Book #33 of 2022. "Reading the Mountains of Home" by John Elder. 2/5 rating.
This is a literary analysis of the Robert Frost poem "Directive" and its interplay with Bristol, Vermont. After reading this book, I don't know that I really gained anything besides some descriptions about the Bristol area, and the realization that John has a much higher regard for this random poem than I do.
Frost lived very near Bristol for a time, and so John explains how you can trace this poem in the surroundings of this area which he also calls home. He traces some of the trails that Frost followed, while weaving his understanding of the poem into aspects of John's life.

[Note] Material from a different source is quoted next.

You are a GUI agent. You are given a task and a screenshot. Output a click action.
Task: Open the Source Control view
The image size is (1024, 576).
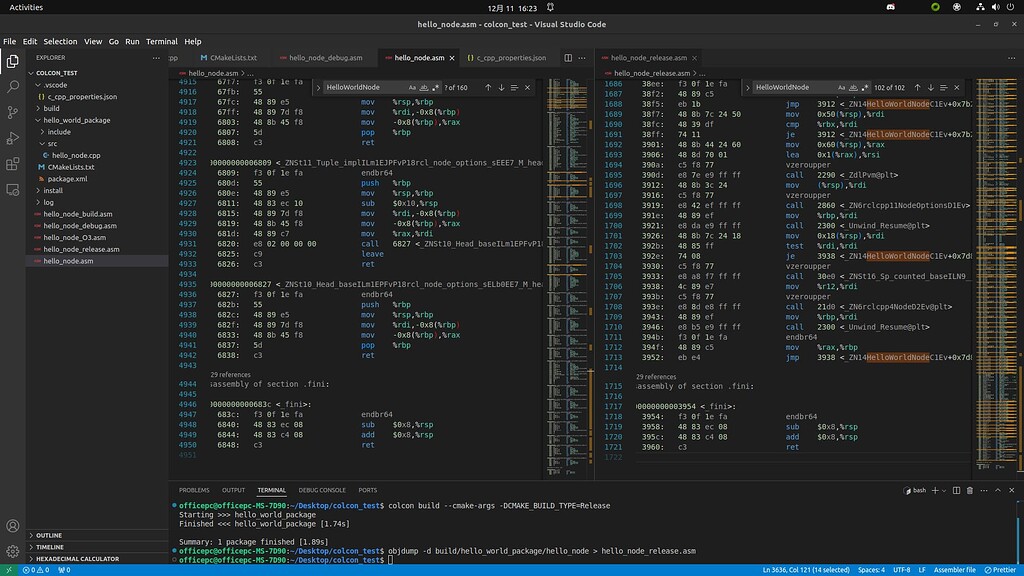pos(13,113)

John finds ways to relate the happenings in his life to a lot of things that he reads into Frost's words. While I certainly am no poet and therefore probably am missing all of these allusions and ideas Frost is bringing up, John inferring about 5 levels deep of thought from a line of poetry seems like a lot.
There were many beautiful descriptions of the woods in here and it is good to see the emotions and thoughts poetry can bring about in people, but I think I just didn't really "get" this book.
Once again, a book I wanted to like more than I actually did. The essays seemed forced to me, as if Elder had tried too hard to make what he experienced fit the lines of Frost's poem "Directive," instead of just letting the lines of the poem influence his direction.
This was a great local history/ethnography of little Bristol, Vermont. I grew up hiking in and around much of the area Elder discusses in his book, and so I was charmed by it. One of my favorite components of the book was the inclusion of Robert Frost's poetry throughout. He weaves Frost's words into his experiences, rememberances, and the history of Bristol cliffs and the Vermont mountains.
Rev. John Weston loaned me this book because it’s one of his favorites and it’s about Addison County, VT where we live. It’s a lovely combination of literary criticism (analyzing a single Robert Frost poem), nature writing (about the Bristol Notch), and personal reflection. Wonderful.
Outstanding book that combines analysis of a Robert Frost poem, autobiographical details, and a great sense of place and nature. This book is a must read for, well, everyone.